I’m going to assume you are familiar with git and are comfortable in a shell environment, otherwise this probably won’t make much sense to you.

Let’s get started

The first thing we’d do normally is run git init , but where’s the care and attention in that? We’re going to do it the old-fashioned way, like the pilgrims of yore would’ve done.

Terminal window 1 $ mkdir artisanal-git 2 $ cd artisanal-git 3 4 # This is where git stores all the information for a repository, from branches to 5 # commits to objects. 6 $ mkdir .git 7 8 # Git expects these folders to exist, but we don't need to add anything into them yet. 9 $ mkdir -p .git/hooks .git/info .git/objects/info .git/objects/pack .git/refs/heads .git/refs/remotes .git/refs/tags .git/logs 10 11 # This is just a standard repo-specific config file – these are the default values on my 12 # machine. 13 $ cat << EOF > .git/config 14 [core] 15 repositoryformatversion = 0 16 filemode = true 17 bare = false 18 logallrefupdates = true 19 ignorecase = true 20 precomposeunicode = true 21 EOF

Now we only have to add one more file before we’ve got a valid git repository, and that’s the HEAD . You might’ve come across this before – HEAD just means “what is your repository pointing to right now?”. It’s a text file and it’s either got a reference in (the normal state of a repository) or just a plain commit hash – this is what’s referred to as a “detached head” (sounds painful, I know).

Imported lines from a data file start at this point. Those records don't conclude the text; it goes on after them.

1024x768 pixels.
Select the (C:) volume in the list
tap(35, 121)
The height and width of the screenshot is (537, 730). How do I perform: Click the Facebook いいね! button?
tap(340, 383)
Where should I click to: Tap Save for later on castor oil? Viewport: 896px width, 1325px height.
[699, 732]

We’re going to point git to our default branch, called main .

Terminal window 1 $ echo "ref: refs/heads/main" > .git/HEAD

You might be thinking – wait a minute, where is this main branch? I’ve not created any branches yet. And you haven’t, but that’s fine because we don’t have any commits yet. We can run git status to check whether git is happy with our handiwork so far.

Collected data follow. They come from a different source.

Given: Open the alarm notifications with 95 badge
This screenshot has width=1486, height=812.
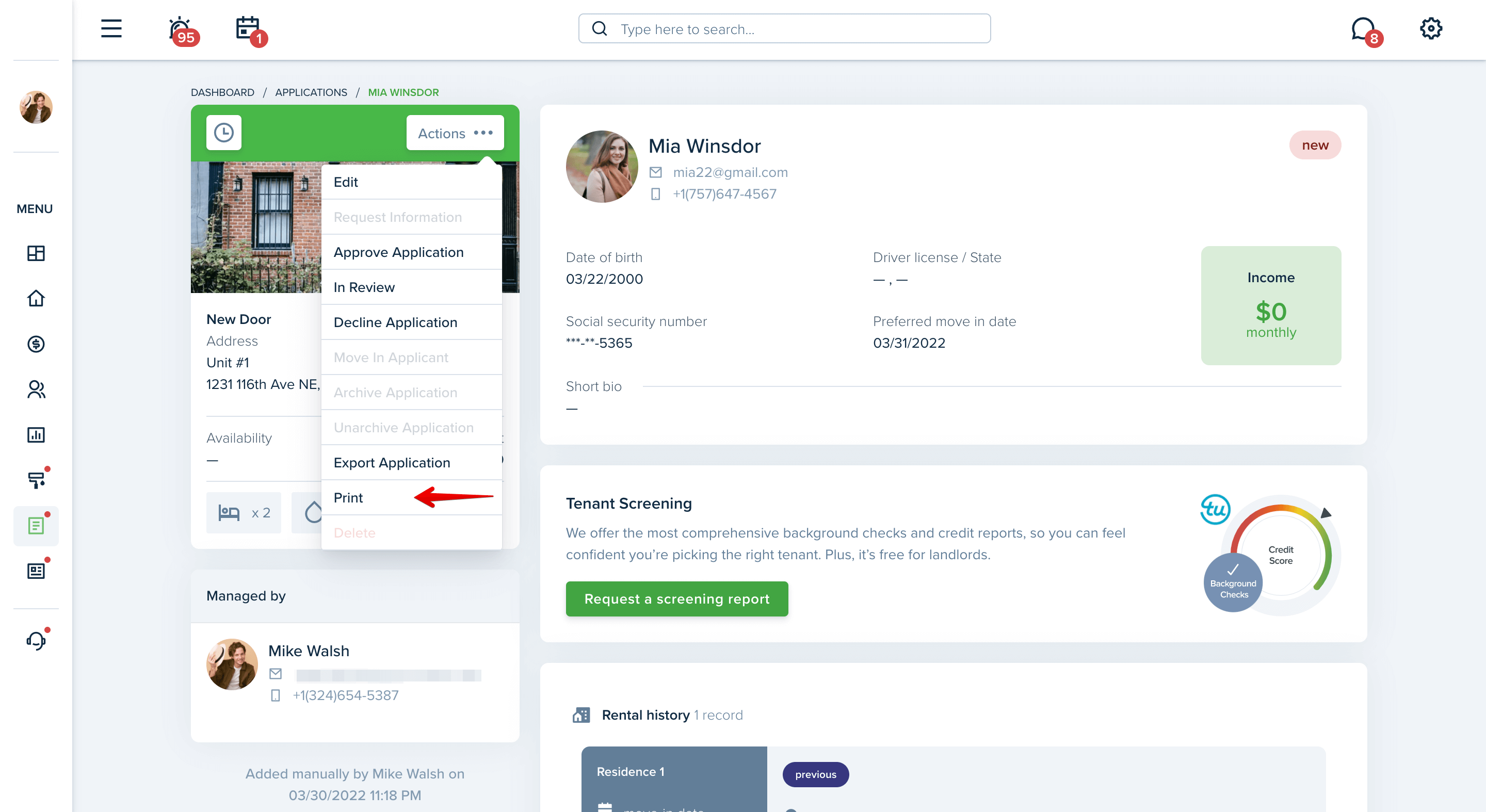Looking at the screenshot, I should 182,29.
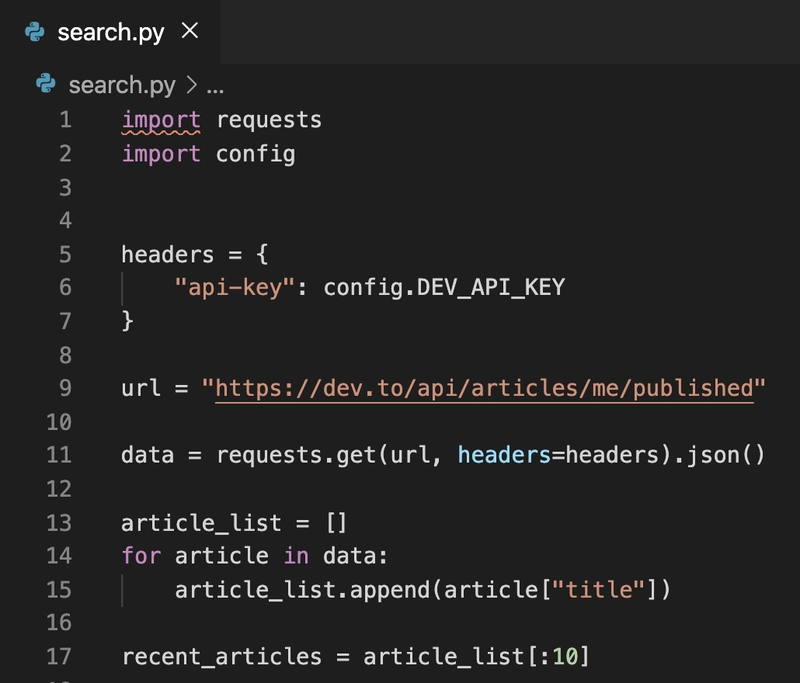Viewport: 800px width, 683px height.
Task: Click the Python icon in the search.py tab
Action: click(35, 32)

Terminal window 1 $ git status 2 On branch main 3 4 No commits yet 5 6 nothing to commit (create/copy files and use "git add" to track )

If you get the error “fatal: This operation must be run in a work tree”, it’s probably just because you’re running it from inside the .git folder, which won’t work. Just cd one level up and you should be good to go.

Nice! Now, let’s get committing.

Content Addressable Storage

Before we start hand-crafting our commits, we need to spend a bit of time refining our craftwork by studying the lore.

First, we need to understand what an “object” is in git, what they are and how git stores them.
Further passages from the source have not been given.